BEST TRACKS: “Head Bussa”; “Grimey”; “Nothin'”; “Full Mode”


Noreaga the solo artist or Noreaga, one-half of CNN? Take your pick.


  1. AnonymousMay 27, 2014

    Fact police! You said N.O.R.E. dropped in 1996 which would be bizarre as a) that's before the war report and b) well it dropped in 1998. Good review though, glad to have you back!

    1. An easy enough fix. Thanks for pointing that out.

  2. AnonymousMay 27, 2014

    Nice review. I was curious to see what you thought of 'Nothin since I like it a lot.

    Never really listened to anything else from here but I guess I will check it out

  3. Completely unrelated but since I asked Knowledge from 100 Proof Hip Hop (Shout Out!), are you going to watch the World Cup and if so what teams are you rooting for?

    1. The World Cup isn't really my thing. I want to see the Spurs finish their quest for redemption by beating the shit out of Miami, though, but I think that's going to go seven games again, but with San Antonio squeaking out the victory.

  4. AnonymousMay 29, 2014

    The roots?

    1. In time. I haven't had the time to listen to it yet. The Noreaga and Puff Daddy reviews were written a while ago, back before the hard drive situation of 2014.

  5. AnonymousMay 30, 2014

    P. Diddy? Solo Noreaga? Do you hate yourself that much to go through these albums for us? Are these reviews a cry for help?

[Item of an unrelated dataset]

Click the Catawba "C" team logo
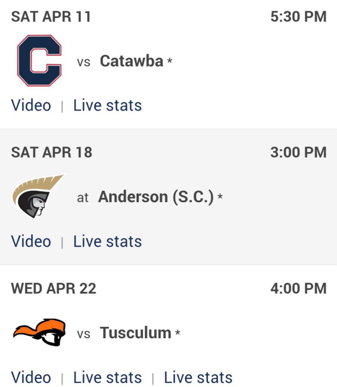coord(39,60)
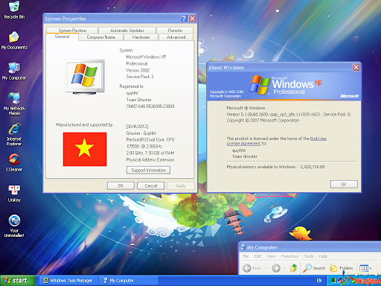Click the Start button
The width and height of the screenshot is (381, 286).
(x=17, y=281)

    1. Another reader that didn't bother reading that long-winded opening from the Puff Daddy review that explained all of this.

    2. AnonymousJune 05, 2014

      No, I read it. I think you should review whatever you want. I'm just concerned about your mental health after forcing yourself to listen to these terrible albums. I'm worried about you, man.

    3. Trust me, I've heard much worse, even outside of this whole blog thing. If I crack, it wouldn't be Noreaga or Puff Daddy that will have caused it.

  6. AnonymousJune 01, 2014

    I've never listened to N.O.R.E. or CNN. I probably still won't because you've said the lyrics aren't very good a few times and I absolutely hate when solo albums have 4+ guests on every song. Eminem knows how to make a solo album. I have a feeling a lot of these artists have so many guests because they or their label are not confident they can carry the whole record alone.

    1. That's a shame. The first CNN record is pretty good, and you're missing out on some interesting stuff (in life, not just from Noreaga) if you're only concerned about lyrics. I only bring them up to warn readers that Noreaga isn't exactly Rakim behind the microphone.

      And it's arguable that Eminem "knows" how to make a solo album now; sure, he may not flood his projects with unnecessary guests, but he seems to have forgotten that entertaining the listener is pretty much his only job, since he keeps fucking that up.

  7. AnonymousJuly 07, 2014

    Man, I used to listen to a lot of Noreage back in the day. NORE was my shit, MF sucked with the exception of like 3 songs and this album was decent back in the day. Neptunes really save it tho. I will also add is very disappointed when I found out Nas, Busta, and Jada were just call-ins and NAHMEANUHEARD remix being pretty bad despite the line-up. NORE is a below-average rapper but his ear for beats always made his stuff tolerable.